Telefonseelsorge: Anrufe von Menschen, die sich nicht verstanden fühlen:

An die Telefonseelsorge wenden sich auch Menschen, die Probleme mit dem ihnen zugewiesenen Geschlecht haben. Darauf hat der katholische Pastoralreferent Gerhard Schlett hingewiesen, der gemeinsam mit seiner evangelischen Kollegin, Pfarrerin Martina Schmidt, die Telefonseelsorge Gießen-Wetzlar leitet.
Aus diesem Grund hatten die beiden Leiter die Pro Familia-Beraterin Anke Bäumker zu einem Vortrag eingeladen. Die Referentin erläuterte, dass die früheren Geschlechterzuweisungen Mädchen und Jungen heute zu kurz greifen. Die Menschen leben in einer Geschlechtervielfalt. Kinder könnten schon im Alter von drei oder vier Jahren wahrnehmen und auch äußern, dass ihre geschlechtliche Zuordnung nicht zu dem passt, was sie fühlen.

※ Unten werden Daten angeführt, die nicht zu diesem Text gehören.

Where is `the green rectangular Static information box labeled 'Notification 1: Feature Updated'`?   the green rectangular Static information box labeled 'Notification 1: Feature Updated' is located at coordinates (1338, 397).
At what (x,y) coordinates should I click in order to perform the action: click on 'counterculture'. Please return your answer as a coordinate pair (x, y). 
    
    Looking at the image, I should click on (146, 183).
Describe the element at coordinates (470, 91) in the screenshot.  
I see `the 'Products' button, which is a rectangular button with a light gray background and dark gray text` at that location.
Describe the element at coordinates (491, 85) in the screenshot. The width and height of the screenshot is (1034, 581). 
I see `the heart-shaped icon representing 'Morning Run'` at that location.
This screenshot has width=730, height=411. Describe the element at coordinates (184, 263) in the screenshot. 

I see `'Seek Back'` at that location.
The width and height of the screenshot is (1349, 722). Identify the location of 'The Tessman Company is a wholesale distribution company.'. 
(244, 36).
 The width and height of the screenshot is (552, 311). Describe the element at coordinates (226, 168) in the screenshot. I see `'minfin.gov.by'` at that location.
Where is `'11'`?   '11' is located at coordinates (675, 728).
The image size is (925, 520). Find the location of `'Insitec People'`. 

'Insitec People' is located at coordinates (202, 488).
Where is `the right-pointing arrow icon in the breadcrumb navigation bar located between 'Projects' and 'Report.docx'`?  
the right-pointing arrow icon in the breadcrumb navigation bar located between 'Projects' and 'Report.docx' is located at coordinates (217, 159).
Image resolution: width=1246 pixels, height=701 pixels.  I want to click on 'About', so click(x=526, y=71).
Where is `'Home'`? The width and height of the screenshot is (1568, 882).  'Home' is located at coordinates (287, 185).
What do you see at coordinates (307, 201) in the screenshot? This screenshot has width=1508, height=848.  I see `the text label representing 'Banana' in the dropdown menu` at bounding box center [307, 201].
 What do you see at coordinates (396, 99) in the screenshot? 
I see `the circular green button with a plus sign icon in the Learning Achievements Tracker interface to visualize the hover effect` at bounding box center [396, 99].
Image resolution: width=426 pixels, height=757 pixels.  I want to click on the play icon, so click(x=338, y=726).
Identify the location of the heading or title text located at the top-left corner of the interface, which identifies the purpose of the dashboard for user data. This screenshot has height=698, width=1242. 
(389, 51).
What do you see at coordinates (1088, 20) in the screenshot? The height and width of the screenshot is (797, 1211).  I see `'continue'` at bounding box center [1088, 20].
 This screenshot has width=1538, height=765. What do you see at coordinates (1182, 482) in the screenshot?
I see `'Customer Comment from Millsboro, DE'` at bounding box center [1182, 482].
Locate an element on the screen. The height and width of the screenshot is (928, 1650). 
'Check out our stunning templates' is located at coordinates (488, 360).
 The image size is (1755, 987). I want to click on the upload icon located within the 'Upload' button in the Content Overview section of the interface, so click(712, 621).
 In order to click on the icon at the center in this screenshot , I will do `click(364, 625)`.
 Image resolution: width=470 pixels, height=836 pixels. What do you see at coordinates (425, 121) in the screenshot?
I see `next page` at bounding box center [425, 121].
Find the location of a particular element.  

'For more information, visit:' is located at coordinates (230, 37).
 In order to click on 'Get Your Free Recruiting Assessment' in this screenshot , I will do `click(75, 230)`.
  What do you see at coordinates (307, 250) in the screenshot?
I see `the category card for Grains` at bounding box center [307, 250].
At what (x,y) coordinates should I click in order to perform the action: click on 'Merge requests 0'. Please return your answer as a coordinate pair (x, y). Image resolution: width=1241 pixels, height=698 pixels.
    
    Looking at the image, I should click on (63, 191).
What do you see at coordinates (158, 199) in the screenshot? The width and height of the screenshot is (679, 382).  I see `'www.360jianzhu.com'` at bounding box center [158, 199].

Man spricht von „cis“-geschlechtlich, wenn das Geschlecht, das einem bei der Geburt zugewiesen wurde, mit der Identität übereinstimmt, so Bäumker. „Trans“ ist ein weiterer Begriff, der bezeichnet, wenn die Geschlechtsidentität vom zugewiesenen Geschlecht abweicht. Und die Referentin erklärte auch den Begriff „Inter“, der benutzt wird, wenn kein eindeutiges Geschlecht zugewiesen werde. Seit Anfang des Jahres gibt es die Möglichkeit in das Geburtsregister neben „weiblich“ und „männlich“ auch „divers“ einzutragen, wenn das Geschlecht nicht eindeutig bestimmt werden kann. Bäumker geht davon aus, dass in Deutschland jährlich zwischen 100 und 150 Kinder geboren werden, für die das zutrifft.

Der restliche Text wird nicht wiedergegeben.